Despite using different algorithms, most unsupervised automatic phone segmentation methods achieve similar performance in terms of percentage correct boundary detection. Nevertheless, unsupervised segmentation algorithms are not able to perfectly reproduce manually obtained reference transcriptions. This paper investigates fundamental problems for unsupervised segmentation algorithms by comparing a phone segmentation obtained using only the acoustic information present in the signal with a reference segmentation created by human transcribers. The analyses of the output of an unsupervised speech segmentation method that uses acoustic change to hypothesize boundaries showed that acoustic change is a fairly good indicator of segment boundaries: over two-thirds of the hypothesized boundaries coincide with segment boundaries. Statistical analyses showed that the errors are related to segment duration, sequences of similar segments, and inherently dynamic phones. In order to improve unsupervised automatic speech segmentation, current one-stage bottom-up segmentation methods should be expanded into two-stage segmentation methods that are able to use a mix of bottom-up information extracted from the speech signal and automatically derived top-down information. In this way, unsupervised methods can be improved while remaining flexible and language-independent.

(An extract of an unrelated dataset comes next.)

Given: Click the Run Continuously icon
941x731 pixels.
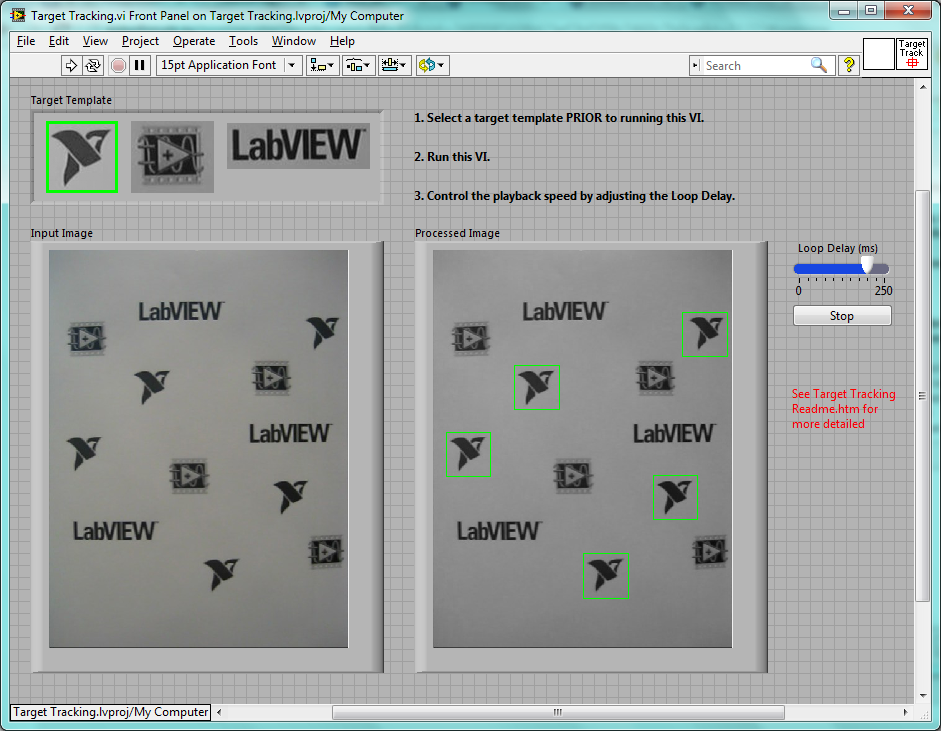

尽管使用了不同的算法,但大多数无监督自动电话分割方法在边界检测的正确百分比方面都能达到相似的性能。然而,无监督的分割算法并不能完美地重现手动获得的参考转录。本文通过比较仅使用信号中存在的声学信息获得的电话分割与由人工转录员创建的参考分割,研究了无监督分割算法的基本问题。对使用声学变化假设边界的无监督语音分割方法的输出进行的分析表明,声学变化是边界的一个相当好的指示符:超过三分之二的假设边界与分段边界重合。统计分析表明,错误与分段持续时间、相似分段的序列以及固有动态电话有关。为了改进无监督自动语音分割,目前的单阶段自下而上的分割方法应该扩展为能够使用从语音信号中提取的自下而上的信息和自动推导的自上而下的信息的两阶段分割方法。通过这种方式,可以在保持灵活性和语言独立性的同时改进无监督方法。